Question

Looker Self-Hosting Knowledge Share

  • 23 September 2020
  • 3 replies
  • 123 views

Userlevel 2

Hello wonderful Looker people,


Is there anyone else out there who is self-hosting their Looker instances and willing to share best-practices, horror stories, or anything else regarding the challenges of self-hosting? Remember, this is for posterity.


I’ll kick it off. Right now I’m reviewing our scalability. We repackage Looker into our final product and we have quadrupled our customer base in the last 2 years. We are starting to run into performance issues. Before I share our current dilemma, it is important to note I’m a data analyst put in charge of taking care of our Looker nodes, not a proper devops person. And Looker staff, feel free to correct me I get this wrong (please, it would help me learn).


The current struggle I’m working through is getting more CPUs per node. Currently, we have 4 nodes each with 8 CPUs.

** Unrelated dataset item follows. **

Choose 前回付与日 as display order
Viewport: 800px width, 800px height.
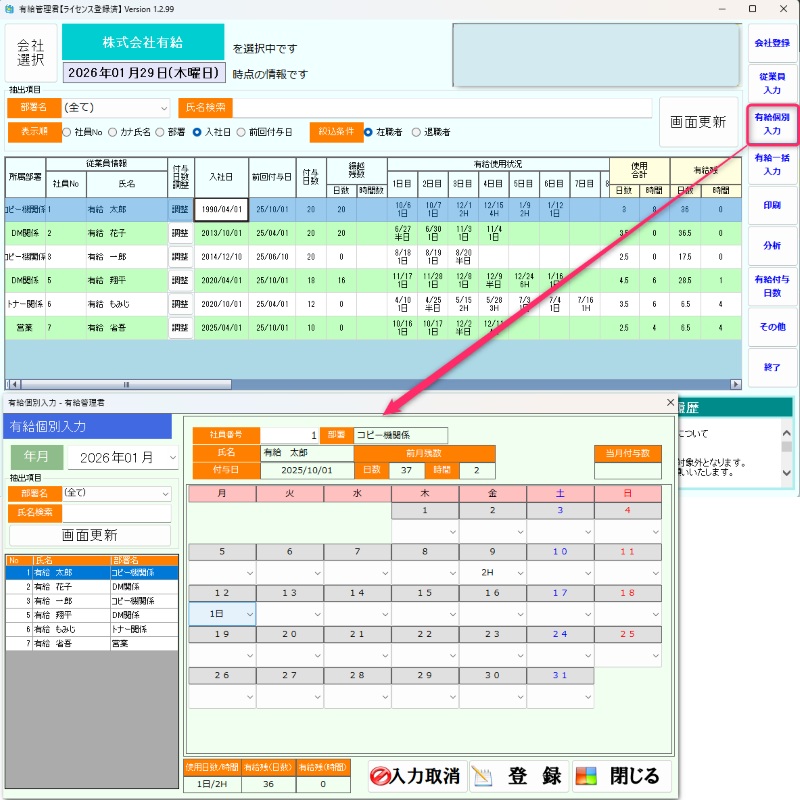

It seems when a customer creates a dashboard with many tiles (25+) and schedules it to be rendered, all of the rendering jobs get assigned to the same node. So we see that node maxed out for 2-15 minutes while the job completes. And I believe, if a user is operating off the same node then their experience is horrific. I’m requesting we slowly add more CPUs to our nodes, while exploring enforcing a limit of queries per dashboard. Of course, the later is difficult because there doesn’t seem to be a built-in option.


Anyone else out there willing to share?


3 replies

Userlevel 2

I didn’t know this article existed. I thought I’d link it here in case others need it.


@thomas_brittain We are in the same boat as you in my current organization. We are just onboarding with Looker and looking for best practices and tips related to a self hosted Looker installation. Again like you we are a team of analysts but trying to work with our DEVOPS team to set this up. They are clueless and we are even more clueless!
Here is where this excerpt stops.